L’importanza dei lattati e soprattutto della determinazione seriata di questi entro 4 ore , la cosidetta clearance dei lattati, è stato enfatizzato dallo studio di Nguyen ,dove pazienti con un alta clearance di lattatti entro 6 ore di trattamento in DEA avevano la migliore sopravvivenza. Questo significava, in linea teorica, poter passare da una misurazione invasiva , la ScvO2, che ovviamente richiedeva il posizionamento di un accesso venoso centrale, ad una non invasiva con indubbi vantaggi sopratutto nei pazienti più fragili come gli anziani.
Nel 2010 così veniva pubblicato su JAMA un lavoro che documentava la non inferiorità della clearance dei lattati rispetto al miglioramento della ScvO2 come obiettivi del trattamento precoce della sepsi severa . A questo riguardo Rivers obietta che i pazienti selezionati nello studio erano mediamente meno critici di quelli considerati nel suo studio sul NEJM del 2001
Rivers sottolinea inoltre che non tutti i pazienti con sepsi severa hanno una lattacidemia aumentata come evidenziato già nel 2003 da Levraut su Critical Care Medicine e successivamente confermato da altri studi nei quali sino al 24% dei pazienti gravemente settici aveva una lattatemia normale, inroducendo il concetto di alactemic sepsis
La sepsi infine andrebbe intesa come una sindrome in cui possono essere riconosciute diverse tipologie di pazienti ognuno con specifiche caratteristiche ed al tempo stesso stadi progressivamente più gravi di malattia: partendo dal paziente ipovolemico a quello compensato e vasodilatato, a quello con danno della funzione miocardica ed infine a quello in cui è compromessa l’utilizzazione di ossigeno.
Weingart conclude questa prima parte sostenendo di fatto la non antiteticità dei due protocolli proponendo quello non invasivo come step iniziale e quello invasivo come passaggio obbligato quando il paziente non migliora e richiede un monitoraggio più attento.
Ne sapremo di più nel prossimo post su EMCrit che ha appunto come tema il monitoraggio.
Sicuro che non manchino spunti di discussione da parte dei cultori della materia e non.
Giusto per dare uno spunto…quali antibiotici inserite in terapia, voi? 🙂
Inoltre…che enfasi date alla diagnostica microbiologica?
PG,
credo che ognuno di noi , pur seguendo le linee guida, faccia con quello che ha in casa e le risorse possano essere un po’ diverse da un ospedale ad un altro.
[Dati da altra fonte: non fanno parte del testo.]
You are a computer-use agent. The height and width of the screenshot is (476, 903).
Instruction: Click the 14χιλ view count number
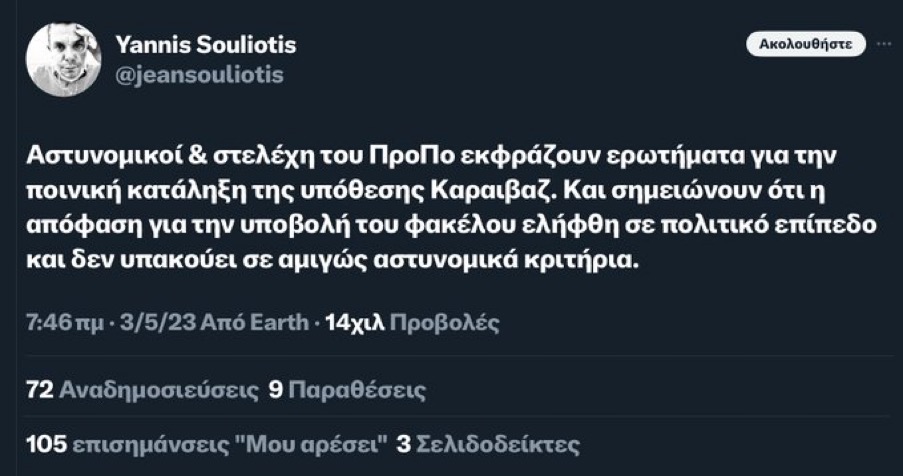[x=354, y=323]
Polmonite: la diagnosi microbiologica, almeno nel paziente non intubato, rimane ancora piuttosto carente. E’ abitudine consolidata eseguire la ricerca dell’ antigene urinario di pneumococco e legionella, devo dire non sempre motivata dal contesto clinico.
Nelle forme in cui il focus non è immediatamente identificabile, emocolture ed urocolture vengono eseguite sempre così come l’esame microbiologico di eventuali lesioni cutanee.
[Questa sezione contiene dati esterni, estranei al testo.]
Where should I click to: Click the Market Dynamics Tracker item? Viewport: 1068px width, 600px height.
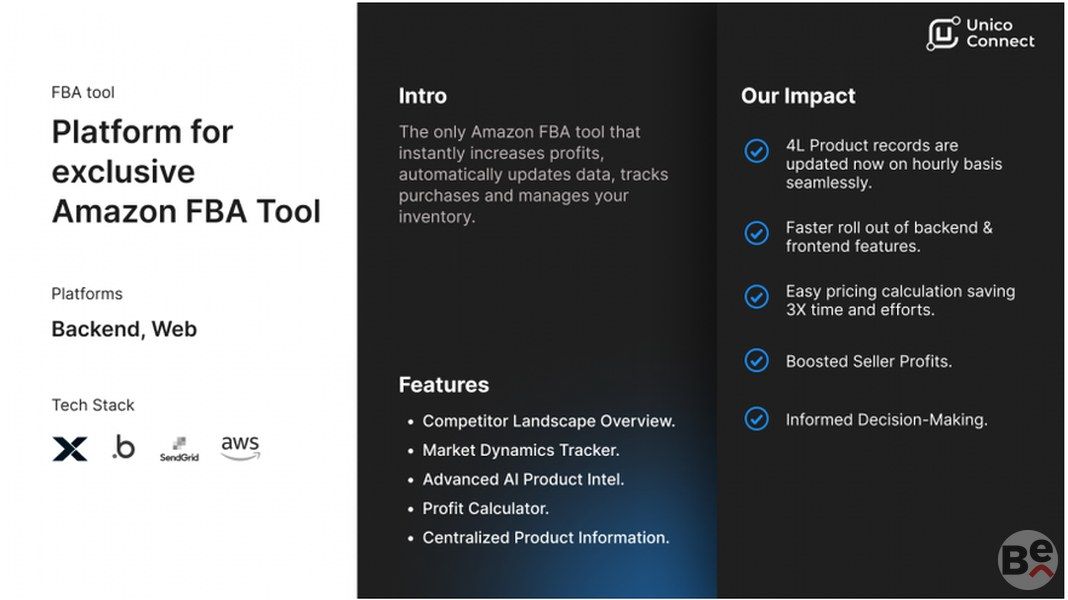(x=520, y=450)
Credo che il lavoro di Kumar pubblicato su Chest , disponibile free a questo indirizzo web http://chestjournal.chestpubs.org/content/136/5/1237.long, sia molto istruttivo e ci debba spronare a cercare sia ad identificare la causa dell’infezione sia ad iniziare la terapia antibiotica in breve tempo.
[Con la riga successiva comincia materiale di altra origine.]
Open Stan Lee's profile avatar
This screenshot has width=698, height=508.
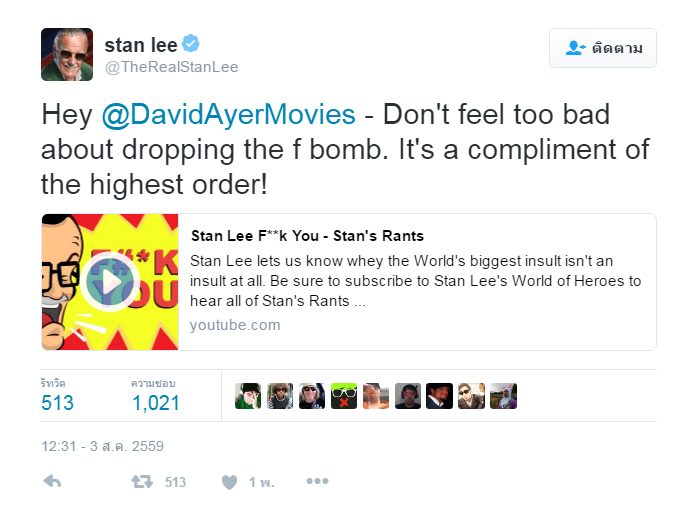[x=67, y=54]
Per quanto riguarda la terapia dipende ovviamente dalla situazione clinica dove però i carbapenemi la fanno da padrona. In ospedale esiste un team di infettivologi, uno in organico al nostro gruppo, cui ci rivolgiamo nei casi difficili. Penso che tu, in qualità di esperto del settore, possa aggiungere molto alla discussione.